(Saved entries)
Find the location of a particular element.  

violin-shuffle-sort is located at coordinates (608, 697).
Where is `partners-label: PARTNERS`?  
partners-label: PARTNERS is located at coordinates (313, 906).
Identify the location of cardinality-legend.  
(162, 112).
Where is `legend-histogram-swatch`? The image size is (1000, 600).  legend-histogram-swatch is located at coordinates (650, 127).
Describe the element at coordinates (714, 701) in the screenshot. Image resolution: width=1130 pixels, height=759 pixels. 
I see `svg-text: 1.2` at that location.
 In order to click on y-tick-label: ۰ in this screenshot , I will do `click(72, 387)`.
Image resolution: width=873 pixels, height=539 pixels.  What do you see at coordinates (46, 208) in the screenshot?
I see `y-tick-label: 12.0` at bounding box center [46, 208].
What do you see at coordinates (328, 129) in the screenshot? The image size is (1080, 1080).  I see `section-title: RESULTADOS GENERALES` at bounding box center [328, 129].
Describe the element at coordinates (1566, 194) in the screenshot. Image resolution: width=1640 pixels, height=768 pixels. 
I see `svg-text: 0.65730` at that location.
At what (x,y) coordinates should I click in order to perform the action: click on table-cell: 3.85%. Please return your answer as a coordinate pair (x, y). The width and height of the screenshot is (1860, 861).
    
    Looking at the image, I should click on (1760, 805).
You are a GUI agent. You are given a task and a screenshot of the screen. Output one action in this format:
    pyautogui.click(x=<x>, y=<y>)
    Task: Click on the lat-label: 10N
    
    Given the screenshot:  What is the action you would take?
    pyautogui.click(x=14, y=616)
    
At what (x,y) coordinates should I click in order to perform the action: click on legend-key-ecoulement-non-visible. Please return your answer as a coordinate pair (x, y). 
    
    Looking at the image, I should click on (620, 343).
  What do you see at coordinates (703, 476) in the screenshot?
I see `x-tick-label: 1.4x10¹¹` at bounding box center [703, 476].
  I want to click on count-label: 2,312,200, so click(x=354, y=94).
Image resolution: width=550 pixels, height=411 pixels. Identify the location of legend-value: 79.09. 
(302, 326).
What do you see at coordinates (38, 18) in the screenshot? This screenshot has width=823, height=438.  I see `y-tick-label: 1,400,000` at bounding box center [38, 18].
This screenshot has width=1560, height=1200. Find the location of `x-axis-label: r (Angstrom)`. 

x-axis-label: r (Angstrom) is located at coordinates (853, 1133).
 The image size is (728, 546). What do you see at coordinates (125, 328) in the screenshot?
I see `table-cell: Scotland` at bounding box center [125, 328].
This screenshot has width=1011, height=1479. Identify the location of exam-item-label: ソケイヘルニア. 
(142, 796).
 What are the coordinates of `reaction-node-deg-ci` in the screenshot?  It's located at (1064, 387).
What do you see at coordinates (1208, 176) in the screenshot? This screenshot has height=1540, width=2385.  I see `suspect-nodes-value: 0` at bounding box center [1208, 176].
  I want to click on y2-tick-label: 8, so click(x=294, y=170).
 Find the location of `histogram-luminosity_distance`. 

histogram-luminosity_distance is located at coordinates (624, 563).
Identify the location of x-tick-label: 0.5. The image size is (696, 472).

The task →
Can you copy every one of the items above line for line, without changing anything?

Answer box →
Find the location of a particular element.  

violin-shuffle-sort is located at coordinates (608, 697).
Where is `partners-label: PARTNERS`?  
partners-label: PARTNERS is located at coordinates (313, 906).
Identify the location of cardinality-legend.  
(162, 112).
Where is `legend-histogram-swatch`? The image size is (1000, 600).  legend-histogram-swatch is located at coordinates (650, 127).
Describe the element at coordinates (714, 701) in the screenshot. Image resolution: width=1130 pixels, height=759 pixels. 
I see `svg-text: 1.2` at that location.
 In order to click on y-tick-label: ۰ in this screenshot , I will do `click(72, 387)`.
Image resolution: width=873 pixels, height=539 pixels.  What do you see at coordinates (46, 208) in the screenshot?
I see `y-tick-label: 12.0` at bounding box center [46, 208].
What do you see at coordinates (328, 129) in the screenshot? The image size is (1080, 1080).  I see `section-title: RESULTADOS GENERALES` at bounding box center [328, 129].
Describe the element at coordinates (1566, 194) in the screenshot. Image resolution: width=1640 pixels, height=768 pixels. 
I see `svg-text: 0.65730` at that location.
At what (x,y) coordinates should I click in order to perform the action: click on table-cell: 3.85%. Please return your answer as a coordinate pair (x, y). The width and height of the screenshot is (1860, 861).
    
    Looking at the image, I should click on (1760, 805).
You are a GUI agent. You are given a task and a screenshot of the screen. Output one action in this format:
    pyautogui.click(x=<x>, y=<y>)
    Task: Click on the lat-label: 10N
    
    Given the screenshot:  What is the action you would take?
    pyautogui.click(x=14, y=616)
    
At what (x,y) coordinates should I click in order to perform the action: click on legend-key-ecoulement-non-visible. Please return your answer as a coordinate pair (x, y). 
    
    Looking at the image, I should click on (620, 343).
  What do you see at coordinates (703, 476) in the screenshot?
I see `x-tick-label: 1.4x10¹¹` at bounding box center [703, 476].
  I want to click on count-label: 2,312,200, so click(x=354, y=94).
Image resolution: width=550 pixels, height=411 pixels. Identify the location of legend-value: 79.09. 
(302, 326).
What do you see at coordinates (38, 18) in the screenshot? This screenshot has width=823, height=438.  I see `y-tick-label: 1,400,000` at bounding box center [38, 18].
This screenshot has width=1560, height=1200. Find the location of `x-axis-label: r (Angstrom)`. 

x-axis-label: r (Angstrom) is located at coordinates (853, 1133).
 The image size is (728, 546). What do you see at coordinates (125, 328) in the screenshot?
I see `table-cell: Scotland` at bounding box center [125, 328].
This screenshot has width=1011, height=1479. Identify the location of exam-item-label: ソケイヘルニア. 
(142, 796).
 What are the coordinates of `reaction-node-deg-ci` in the screenshot?  It's located at (1064, 387).
What do you see at coordinates (1208, 176) in the screenshot? This screenshot has height=1540, width=2385.  I see `suspect-nodes-value: 0` at bounding box center [1208, 176].
  I want to click on y2-tick-label: 8, so click(x=294, y=170).
 Find the location of `histogram-luminosity_distance`. 

histogram-luminosity_distance is located at coordinates (624, 563).
Identify the location of x-tick-label: 0.5. The image size is (696, 472).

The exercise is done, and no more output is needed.